Wonder Woman stumbles at Oscars
LOS ANGELES — Wonder Woman failed to conquer Oscar voters on Tuesday despite riding to one of the biggest box office hits of 2017 on a wave of female empowerment, making it one of the biggest snubs for Hollywood’s highest honors.
The Warner Bros. movie, featuring Gal Gadot as the sword-wielding Wonder Woman, was the first standalone female superhero film since 2005 and earned some $825 million globally, making its filmmaker Patty Jenkins, 46, the highestgrossing female director in Hollywood.
But at Tuesday’s Oscar nominations, Jenkins was left off the director’s race and the film was snubbed in the best picture category, despite nods for other movies about women and made by women.
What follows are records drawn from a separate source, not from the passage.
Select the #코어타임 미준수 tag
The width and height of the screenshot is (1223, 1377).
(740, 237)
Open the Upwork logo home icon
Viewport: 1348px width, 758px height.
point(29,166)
Instead, it was Guillermo Del Toro’s surreal fantasy romance The Shape of Water that led the Oscar nominations with 13 nods. The Academy of Motion Picture Arts and Sciences have traditionally disdained big action and superhero movies in favor of smaller arthouse fare, like last year’s Oscar champion Moonlight and this year’s dark comedy Three Billboards Outside Ebbing, Missouri, which landed seven nods.
Since 1990, only the 2003 fantasy epic Lord of the Rings; The Return of the King snapped that trend to win the top Oscar honor. Sci-fi movie Avatar, still the biggest box office movie of all time, received a best picture nomination in 2010 but lost out to The Hurt Locker.
This year’s surprises include four nominations in key categories for Jordan Peele’s Get Out, in which an African-American man finds himself trapped at his white girlfriend’s house with her strange family. The $5 million horror movie from Universal Pictures became a box office success with more than $250 million globally.
Veteran actor Christopher Plummer, 88, was also a surprise contender in the supporting actor race for Sony Pictures’ Getty kidnapping film All the Money in the World.
The Disaster Artist, a comedy about the worst Hollywood film ever made, received early awards attention but only landed one Oscar nomination, for best adapted screenplay.